The U.S. Army Space and Missile Defense Command and Army Forces Strategic Command said they conducted the first test flight of the Advanced Hypersonic Weapon concept this morning at the Pacific Missile Range on Kauai.

The first-of-its-kind glide vehicle, designed to fly within the earth’s atmosphere at hypersonic speed, launched from Kauai at 1:30 this morning to the Reagan Test Site at Kwajalein Atoll.
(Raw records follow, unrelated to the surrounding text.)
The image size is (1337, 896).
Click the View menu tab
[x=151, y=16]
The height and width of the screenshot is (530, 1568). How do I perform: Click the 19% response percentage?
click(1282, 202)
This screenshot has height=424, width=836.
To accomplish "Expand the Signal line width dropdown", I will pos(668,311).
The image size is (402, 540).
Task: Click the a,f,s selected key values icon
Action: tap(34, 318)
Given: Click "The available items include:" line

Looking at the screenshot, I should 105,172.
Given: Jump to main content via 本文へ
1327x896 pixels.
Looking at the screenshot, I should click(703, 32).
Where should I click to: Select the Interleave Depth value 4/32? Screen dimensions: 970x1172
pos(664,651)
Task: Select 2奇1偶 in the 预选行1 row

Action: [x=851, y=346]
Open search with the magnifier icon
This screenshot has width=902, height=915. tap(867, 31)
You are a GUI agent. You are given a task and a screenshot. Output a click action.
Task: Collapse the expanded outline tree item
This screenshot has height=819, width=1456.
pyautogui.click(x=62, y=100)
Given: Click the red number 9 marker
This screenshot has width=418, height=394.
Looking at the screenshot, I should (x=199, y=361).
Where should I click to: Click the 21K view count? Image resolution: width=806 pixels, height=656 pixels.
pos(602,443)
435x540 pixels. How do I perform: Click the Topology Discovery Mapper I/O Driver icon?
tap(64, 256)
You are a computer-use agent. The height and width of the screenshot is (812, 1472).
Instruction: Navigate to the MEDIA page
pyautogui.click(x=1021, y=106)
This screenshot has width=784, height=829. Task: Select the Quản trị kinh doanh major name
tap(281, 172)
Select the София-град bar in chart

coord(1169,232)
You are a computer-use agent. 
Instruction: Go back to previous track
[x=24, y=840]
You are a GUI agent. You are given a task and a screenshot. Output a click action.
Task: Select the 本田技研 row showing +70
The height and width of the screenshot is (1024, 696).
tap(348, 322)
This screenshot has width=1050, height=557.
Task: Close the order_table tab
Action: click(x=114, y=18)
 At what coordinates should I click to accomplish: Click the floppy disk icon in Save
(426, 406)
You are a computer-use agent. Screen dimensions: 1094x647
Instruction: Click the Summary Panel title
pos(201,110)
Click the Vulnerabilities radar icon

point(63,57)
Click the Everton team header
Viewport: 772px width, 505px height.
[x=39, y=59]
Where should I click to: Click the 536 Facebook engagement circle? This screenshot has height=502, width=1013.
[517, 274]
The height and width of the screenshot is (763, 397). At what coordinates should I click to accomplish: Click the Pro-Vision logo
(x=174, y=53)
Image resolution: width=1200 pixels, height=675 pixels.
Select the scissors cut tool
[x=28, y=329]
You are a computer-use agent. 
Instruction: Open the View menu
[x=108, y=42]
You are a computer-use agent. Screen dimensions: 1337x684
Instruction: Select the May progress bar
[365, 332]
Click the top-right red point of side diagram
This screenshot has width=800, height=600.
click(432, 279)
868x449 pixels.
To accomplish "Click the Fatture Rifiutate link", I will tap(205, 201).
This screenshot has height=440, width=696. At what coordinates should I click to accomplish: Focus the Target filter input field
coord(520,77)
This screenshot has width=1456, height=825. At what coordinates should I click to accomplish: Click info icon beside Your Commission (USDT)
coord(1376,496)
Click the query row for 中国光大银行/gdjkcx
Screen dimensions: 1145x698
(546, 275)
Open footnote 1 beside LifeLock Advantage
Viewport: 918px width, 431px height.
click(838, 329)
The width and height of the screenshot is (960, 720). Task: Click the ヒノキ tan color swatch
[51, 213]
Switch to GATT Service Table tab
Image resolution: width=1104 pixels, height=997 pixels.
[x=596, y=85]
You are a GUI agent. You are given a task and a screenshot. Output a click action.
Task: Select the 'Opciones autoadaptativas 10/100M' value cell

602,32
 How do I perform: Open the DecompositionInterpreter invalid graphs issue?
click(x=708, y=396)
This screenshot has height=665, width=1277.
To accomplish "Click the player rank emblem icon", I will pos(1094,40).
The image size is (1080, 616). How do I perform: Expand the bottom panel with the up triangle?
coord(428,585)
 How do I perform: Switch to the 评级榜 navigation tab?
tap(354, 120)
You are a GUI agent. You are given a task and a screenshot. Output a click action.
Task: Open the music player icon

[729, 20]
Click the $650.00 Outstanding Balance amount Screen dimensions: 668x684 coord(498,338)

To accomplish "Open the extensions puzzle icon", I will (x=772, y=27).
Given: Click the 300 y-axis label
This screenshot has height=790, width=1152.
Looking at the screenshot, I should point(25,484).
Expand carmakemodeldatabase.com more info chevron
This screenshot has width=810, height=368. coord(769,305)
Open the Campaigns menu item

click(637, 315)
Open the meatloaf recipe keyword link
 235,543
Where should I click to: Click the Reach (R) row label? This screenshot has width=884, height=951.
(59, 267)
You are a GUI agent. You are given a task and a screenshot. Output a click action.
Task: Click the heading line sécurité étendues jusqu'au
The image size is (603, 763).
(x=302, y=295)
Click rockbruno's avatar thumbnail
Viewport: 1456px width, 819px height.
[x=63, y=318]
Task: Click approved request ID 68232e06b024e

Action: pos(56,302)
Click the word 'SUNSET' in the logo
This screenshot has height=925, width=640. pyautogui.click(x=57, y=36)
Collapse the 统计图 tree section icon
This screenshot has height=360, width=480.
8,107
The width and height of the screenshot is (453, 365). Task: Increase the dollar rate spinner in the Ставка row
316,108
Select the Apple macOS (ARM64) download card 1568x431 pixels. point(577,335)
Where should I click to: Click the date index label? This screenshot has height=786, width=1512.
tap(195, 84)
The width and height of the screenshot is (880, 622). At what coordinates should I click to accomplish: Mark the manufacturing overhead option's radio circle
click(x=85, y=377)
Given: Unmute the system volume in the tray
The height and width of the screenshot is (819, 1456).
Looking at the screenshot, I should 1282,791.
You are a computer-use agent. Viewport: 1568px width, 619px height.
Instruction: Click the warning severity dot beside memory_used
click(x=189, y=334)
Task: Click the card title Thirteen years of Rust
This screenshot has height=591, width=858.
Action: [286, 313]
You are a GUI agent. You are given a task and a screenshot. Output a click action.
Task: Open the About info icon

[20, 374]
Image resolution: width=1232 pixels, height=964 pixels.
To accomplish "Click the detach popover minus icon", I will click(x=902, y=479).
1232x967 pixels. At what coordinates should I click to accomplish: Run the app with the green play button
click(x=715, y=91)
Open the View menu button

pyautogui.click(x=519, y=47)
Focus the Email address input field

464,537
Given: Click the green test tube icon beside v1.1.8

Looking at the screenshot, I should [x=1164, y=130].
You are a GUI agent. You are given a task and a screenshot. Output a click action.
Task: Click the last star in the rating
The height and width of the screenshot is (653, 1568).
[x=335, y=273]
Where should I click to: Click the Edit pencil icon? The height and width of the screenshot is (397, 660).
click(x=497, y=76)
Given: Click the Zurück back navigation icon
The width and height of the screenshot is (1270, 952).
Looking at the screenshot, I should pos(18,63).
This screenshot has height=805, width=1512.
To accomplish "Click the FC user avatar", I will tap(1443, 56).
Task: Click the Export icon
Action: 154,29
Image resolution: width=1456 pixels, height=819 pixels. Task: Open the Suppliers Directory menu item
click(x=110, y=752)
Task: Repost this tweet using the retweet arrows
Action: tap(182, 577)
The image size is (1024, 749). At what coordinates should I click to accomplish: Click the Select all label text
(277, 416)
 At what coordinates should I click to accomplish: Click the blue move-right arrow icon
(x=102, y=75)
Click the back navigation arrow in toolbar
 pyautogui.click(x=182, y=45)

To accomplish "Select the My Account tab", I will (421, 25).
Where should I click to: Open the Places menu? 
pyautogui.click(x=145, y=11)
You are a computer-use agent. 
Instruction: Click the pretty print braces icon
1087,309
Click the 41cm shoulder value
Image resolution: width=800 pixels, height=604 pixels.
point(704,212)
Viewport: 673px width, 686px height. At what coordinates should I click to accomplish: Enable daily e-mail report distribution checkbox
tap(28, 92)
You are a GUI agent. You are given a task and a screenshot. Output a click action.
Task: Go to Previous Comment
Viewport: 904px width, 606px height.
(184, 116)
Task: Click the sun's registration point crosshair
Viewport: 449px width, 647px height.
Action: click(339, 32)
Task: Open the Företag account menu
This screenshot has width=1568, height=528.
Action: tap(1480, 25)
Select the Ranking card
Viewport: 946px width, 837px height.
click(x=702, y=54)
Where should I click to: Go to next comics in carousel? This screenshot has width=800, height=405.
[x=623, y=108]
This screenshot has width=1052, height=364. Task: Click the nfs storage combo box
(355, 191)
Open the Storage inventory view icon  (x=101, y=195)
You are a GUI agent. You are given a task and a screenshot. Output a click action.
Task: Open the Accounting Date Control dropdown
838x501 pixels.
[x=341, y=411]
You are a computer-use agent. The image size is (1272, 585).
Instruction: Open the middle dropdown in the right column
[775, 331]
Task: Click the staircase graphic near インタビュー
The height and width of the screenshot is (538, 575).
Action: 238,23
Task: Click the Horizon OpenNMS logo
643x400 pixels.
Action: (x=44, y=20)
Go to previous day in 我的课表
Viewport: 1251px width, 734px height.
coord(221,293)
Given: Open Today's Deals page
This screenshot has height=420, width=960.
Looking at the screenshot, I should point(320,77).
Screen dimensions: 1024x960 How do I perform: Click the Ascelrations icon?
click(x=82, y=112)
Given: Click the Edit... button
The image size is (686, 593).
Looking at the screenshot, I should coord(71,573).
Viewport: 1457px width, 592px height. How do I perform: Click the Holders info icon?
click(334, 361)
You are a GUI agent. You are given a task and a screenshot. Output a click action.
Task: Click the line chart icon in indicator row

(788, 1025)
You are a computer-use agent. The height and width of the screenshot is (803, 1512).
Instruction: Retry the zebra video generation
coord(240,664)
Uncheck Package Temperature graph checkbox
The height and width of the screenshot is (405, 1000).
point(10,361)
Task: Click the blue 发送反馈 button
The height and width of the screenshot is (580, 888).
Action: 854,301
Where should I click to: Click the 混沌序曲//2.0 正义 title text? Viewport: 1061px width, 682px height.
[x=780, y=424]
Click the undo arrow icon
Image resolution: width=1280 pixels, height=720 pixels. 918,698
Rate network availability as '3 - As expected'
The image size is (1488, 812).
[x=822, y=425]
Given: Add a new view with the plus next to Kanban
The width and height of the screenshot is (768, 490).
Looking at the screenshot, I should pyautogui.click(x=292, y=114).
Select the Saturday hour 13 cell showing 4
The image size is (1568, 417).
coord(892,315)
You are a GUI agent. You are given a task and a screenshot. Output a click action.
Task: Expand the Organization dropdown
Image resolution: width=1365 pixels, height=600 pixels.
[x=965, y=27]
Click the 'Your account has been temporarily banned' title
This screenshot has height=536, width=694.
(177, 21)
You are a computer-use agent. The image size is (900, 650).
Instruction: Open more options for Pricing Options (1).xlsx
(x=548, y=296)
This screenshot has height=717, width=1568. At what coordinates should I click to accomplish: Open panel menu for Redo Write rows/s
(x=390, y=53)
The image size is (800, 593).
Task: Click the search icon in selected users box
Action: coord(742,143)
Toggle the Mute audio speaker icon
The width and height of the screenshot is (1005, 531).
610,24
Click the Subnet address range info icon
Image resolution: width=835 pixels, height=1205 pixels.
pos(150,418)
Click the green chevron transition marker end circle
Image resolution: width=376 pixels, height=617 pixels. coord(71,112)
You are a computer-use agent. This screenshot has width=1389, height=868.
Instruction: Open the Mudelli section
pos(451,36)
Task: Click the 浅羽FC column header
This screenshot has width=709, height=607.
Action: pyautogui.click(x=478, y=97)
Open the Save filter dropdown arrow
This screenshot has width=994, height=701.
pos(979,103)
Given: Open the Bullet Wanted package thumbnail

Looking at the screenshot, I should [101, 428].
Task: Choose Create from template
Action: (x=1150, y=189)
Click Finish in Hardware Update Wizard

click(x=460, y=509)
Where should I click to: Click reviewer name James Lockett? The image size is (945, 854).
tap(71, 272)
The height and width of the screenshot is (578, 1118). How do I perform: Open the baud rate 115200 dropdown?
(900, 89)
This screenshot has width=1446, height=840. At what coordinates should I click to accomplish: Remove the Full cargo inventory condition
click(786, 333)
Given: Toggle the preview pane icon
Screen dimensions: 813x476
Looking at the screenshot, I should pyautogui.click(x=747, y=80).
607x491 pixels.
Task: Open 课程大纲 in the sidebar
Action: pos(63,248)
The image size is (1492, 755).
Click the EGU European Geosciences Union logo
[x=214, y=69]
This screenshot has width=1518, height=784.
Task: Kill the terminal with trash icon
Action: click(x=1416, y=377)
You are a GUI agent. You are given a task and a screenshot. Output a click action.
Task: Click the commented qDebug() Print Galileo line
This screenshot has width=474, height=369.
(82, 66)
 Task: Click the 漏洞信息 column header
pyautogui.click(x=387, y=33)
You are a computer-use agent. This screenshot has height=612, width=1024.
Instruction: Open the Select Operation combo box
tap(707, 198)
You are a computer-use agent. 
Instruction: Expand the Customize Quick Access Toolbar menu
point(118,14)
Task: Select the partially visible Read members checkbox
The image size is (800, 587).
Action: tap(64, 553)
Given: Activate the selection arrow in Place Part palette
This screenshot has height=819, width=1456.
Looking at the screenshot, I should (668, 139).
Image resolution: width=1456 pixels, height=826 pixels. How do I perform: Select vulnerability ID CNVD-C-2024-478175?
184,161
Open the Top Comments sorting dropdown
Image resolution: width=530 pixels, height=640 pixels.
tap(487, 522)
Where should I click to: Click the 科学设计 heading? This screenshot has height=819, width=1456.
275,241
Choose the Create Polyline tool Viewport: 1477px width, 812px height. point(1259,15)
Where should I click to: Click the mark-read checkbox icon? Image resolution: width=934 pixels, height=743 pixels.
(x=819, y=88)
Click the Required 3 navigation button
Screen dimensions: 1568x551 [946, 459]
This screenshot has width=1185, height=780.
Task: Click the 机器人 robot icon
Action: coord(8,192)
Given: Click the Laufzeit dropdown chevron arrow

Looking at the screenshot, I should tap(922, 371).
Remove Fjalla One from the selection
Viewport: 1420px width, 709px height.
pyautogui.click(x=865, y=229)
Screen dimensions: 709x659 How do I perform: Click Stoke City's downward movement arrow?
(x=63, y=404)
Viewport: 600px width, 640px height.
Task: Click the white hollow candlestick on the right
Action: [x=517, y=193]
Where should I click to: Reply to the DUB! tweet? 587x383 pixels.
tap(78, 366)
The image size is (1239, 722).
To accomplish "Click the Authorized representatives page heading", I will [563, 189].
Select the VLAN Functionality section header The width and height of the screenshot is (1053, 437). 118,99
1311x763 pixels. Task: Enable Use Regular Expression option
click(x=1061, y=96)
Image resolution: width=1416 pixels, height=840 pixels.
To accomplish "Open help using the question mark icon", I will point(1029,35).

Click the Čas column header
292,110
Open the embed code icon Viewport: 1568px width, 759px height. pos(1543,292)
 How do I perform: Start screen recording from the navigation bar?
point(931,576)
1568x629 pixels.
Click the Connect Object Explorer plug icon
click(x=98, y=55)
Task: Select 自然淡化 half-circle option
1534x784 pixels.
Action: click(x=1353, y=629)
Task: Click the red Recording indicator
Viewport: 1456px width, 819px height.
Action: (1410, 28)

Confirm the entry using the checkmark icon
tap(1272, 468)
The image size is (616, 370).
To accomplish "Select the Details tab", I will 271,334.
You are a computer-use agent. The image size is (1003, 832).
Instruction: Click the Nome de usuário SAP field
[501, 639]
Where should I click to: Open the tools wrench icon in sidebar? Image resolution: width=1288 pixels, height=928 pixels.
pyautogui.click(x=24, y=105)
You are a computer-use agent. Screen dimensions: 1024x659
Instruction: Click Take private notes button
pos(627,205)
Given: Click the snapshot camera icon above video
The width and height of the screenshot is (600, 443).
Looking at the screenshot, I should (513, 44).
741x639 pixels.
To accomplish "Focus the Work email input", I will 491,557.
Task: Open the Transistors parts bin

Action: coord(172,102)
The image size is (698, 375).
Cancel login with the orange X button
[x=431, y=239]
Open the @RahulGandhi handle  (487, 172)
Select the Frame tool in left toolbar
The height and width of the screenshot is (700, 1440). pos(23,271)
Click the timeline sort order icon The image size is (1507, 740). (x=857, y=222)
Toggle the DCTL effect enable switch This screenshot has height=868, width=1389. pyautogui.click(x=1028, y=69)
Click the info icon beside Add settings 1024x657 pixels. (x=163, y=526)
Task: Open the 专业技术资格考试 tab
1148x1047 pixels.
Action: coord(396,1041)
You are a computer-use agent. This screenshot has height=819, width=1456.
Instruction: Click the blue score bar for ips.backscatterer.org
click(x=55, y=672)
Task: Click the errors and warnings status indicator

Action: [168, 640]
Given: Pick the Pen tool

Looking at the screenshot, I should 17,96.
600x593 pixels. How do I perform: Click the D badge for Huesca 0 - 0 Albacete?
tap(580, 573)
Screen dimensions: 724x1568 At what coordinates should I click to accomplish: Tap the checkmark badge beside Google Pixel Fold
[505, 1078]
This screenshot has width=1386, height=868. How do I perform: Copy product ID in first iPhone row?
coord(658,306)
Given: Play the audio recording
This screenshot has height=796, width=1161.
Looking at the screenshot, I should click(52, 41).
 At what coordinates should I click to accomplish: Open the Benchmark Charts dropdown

The data collected will be used by the Pentagon to model and develop future hypersonic boost-glide capabilities.

Hypersonic speeds are defined as Mach 5 (about 3,600 mph) or higher.

The Pentagon news release did not say how fast the vehicle flew.

Another hypersonic aircraft, the Falcon Hypersonic Technology Vehicle 2, or HTV-2, reached Mach 20, or about 13,000 mph, before crashing into the Pacific on Aug. 11.

The Pentagon said the goal of today’s test was to collect data on hypersonic boost-glide technologies and test range performance for long-range atmospheric flight.

A three-stage booster system launched the AHW glide vehicle and successfully deployed it on the desired flight trajectory, officials said. The vehicle flew a non-ballistic trajectory at hypersonic speed to the planned impact location at the Reagan Test Site.  Space, air, sea, and ground platforms collected vehicle performance data during all phases of the flight.

The Army did not release images of the AHW glide vehicle.

The Pentagon has said in the past that the goal of its hypersonic efforts is to develop a technology that could deliver a non-nuclear warhead anywhere in the world within an hour.

In an interview in August, Tom Collina, research director at the Arms Control Association in Washington, said the technology is unconstrained by the New Start, a nuclear arms reduction agreement signed last year by U.S. and Russia, and is unlikely to be confused as a nuclear weapon because its trajectory is unlike the Bell-shaped curve of a ballistic missile.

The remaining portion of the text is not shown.